Snowden reveals US intelligence’s black budget

WASHINGTON

Handout picture released by Human Rights Watch shows US National Security Agency (NSA) fugitive leaker Edward Snowden (C) during a meeting with rights activists. AFP Photo

The CIA has mushroomed into the largest U.S. spy agency with a nearly $15 billion budget as it expands intelligence, cyber sabotage and overseas covert operations, secret leaked documents showed Aug. 29.

Former National Security Agency (NSA) contractor Edward Snowden leaked the government’s “black budget” for fiscal year 2013 to The Washington Post, which published portions of the top-secret document online in the latest in a series of revelations that have put the U.S. intelligence community under a spotlight.

The $52.6 billion budget request for the nation’s 16 spy agencies is not a startling revelation in itself, the White House has published overall intelligence spending since 2007. But it shows a dramatic resurgence of the Central Intelligence Agency (CIA), once thought to be on the decline after it acknowledged intelligence failures prior to the attacks of September 11, 2001 and the U.S.-led invasion of Iraq in 2003.

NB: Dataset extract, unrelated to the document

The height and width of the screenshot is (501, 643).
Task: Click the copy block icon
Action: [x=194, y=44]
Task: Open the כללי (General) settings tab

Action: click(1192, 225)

It now is the dominant colossus within the national intelligence community, expanding its workforce by more than 25 percent from a decade ago, to 21,575 this year. CIA has increased its budget request to $14.7 billion, nearly 50 percent more than the NSA this year, according to the Post’s review of the documents, even as government austerity has forced agencies to contend with shrinking budgets.

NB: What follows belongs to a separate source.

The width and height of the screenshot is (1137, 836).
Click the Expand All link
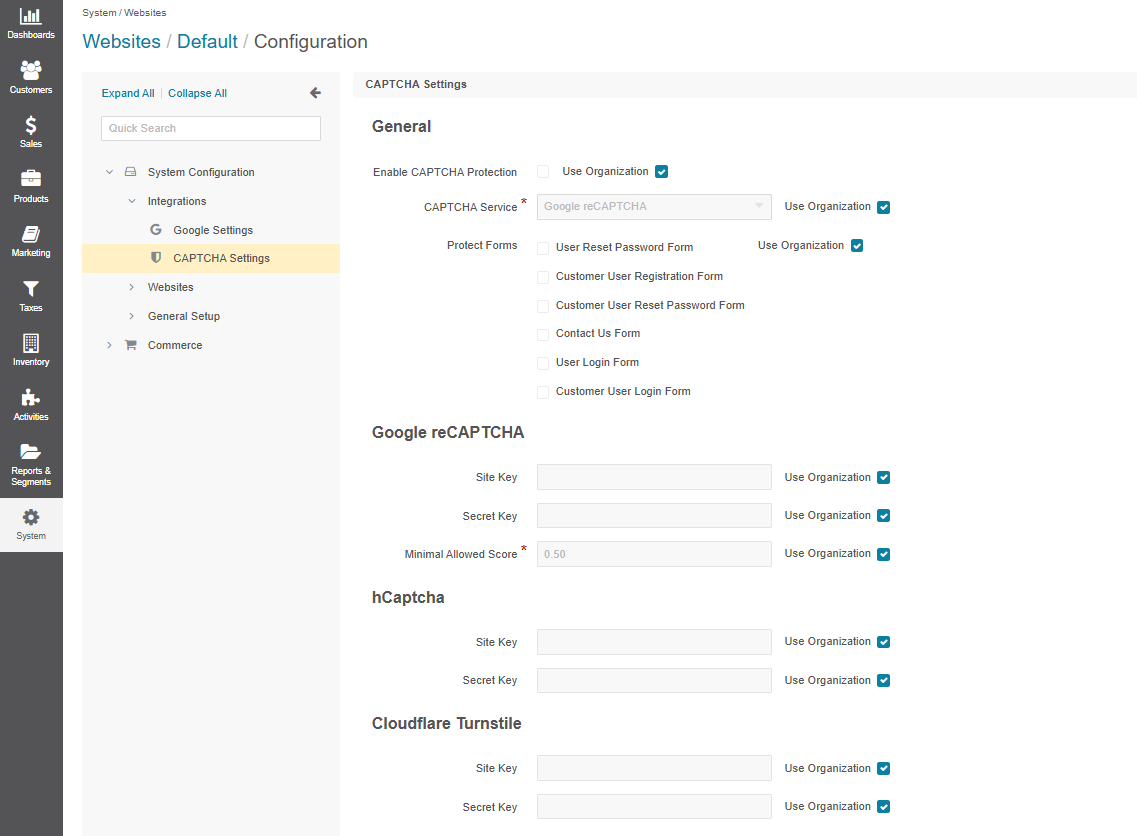[128, 93]
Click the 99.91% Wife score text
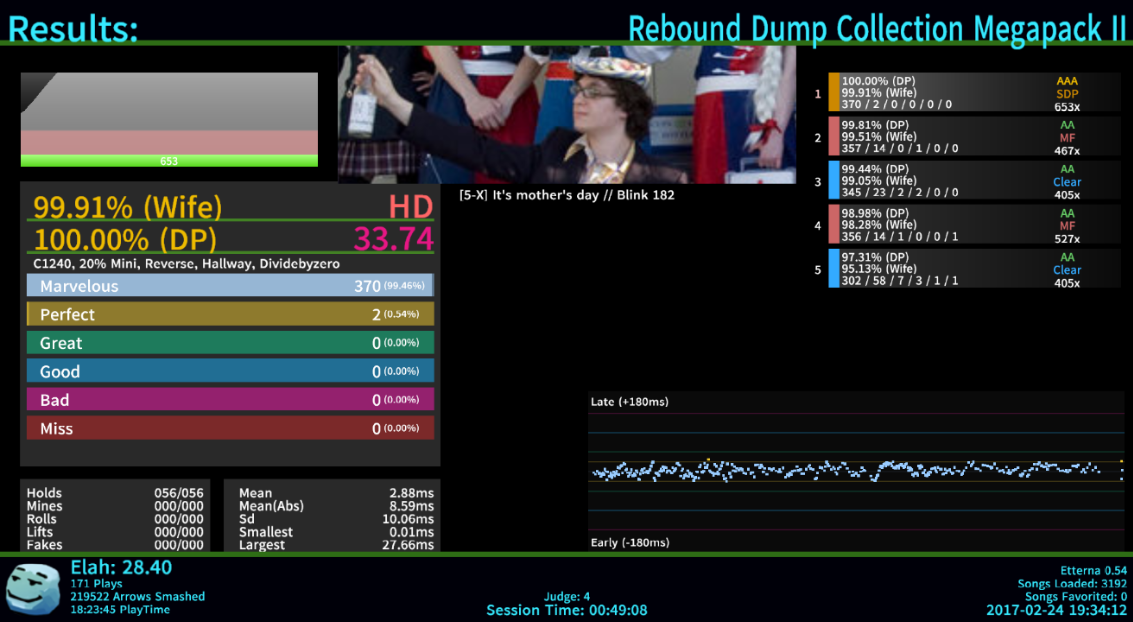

By comparison, in 1994 the CIA accounted for $4.8 billion of the total $43.4 billion intelligence budget in 2012, according to the Post. In the budget’s introduction, Director of National Intelligence James Clapper warned that the intelligence community faced “hard choices” as government is forced to rein in costs.

Spending is projected to remain level through 2017, but Clapper stressed that “never before has the IC (intelligence community) been called upon to master such complexity and so many issues in such a resource-constrained environment.” Snowden’s earlier disclosures to Britain’s The Guardian newspaper and the Post uncovered details of the NSA’s vast surveillance programs that scooped up data on nearly every American.

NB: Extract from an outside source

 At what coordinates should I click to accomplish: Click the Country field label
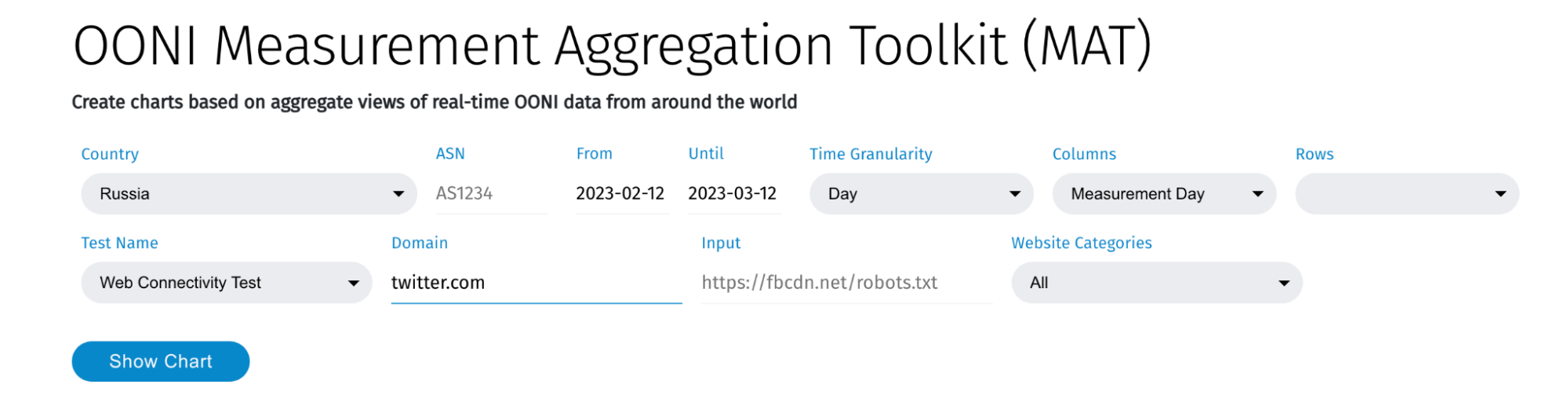110,154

The NSA has long been considered the behemoth of the intelligence community, but according to the black budget, CIA’s resources are nearly 50 percent larger.

The funding pays for an array of spy satellites, high-tech equipment and employees including analysts, linguistic experts, cryptologists and an increasing number of cyber specialists.
 
But CIA resources have also been funding secret prisons, an enlarged counterterrorism center, a series of paramilitary operations, and some $2.3 billion in human intelligence operations, the Post said.
 
It is also spending $2.6 billion on “covert action programs,” which include deployment of lethal drones, payments to militias in places like Afghanistan, and efforts to sabotage Iran’s nuclear program.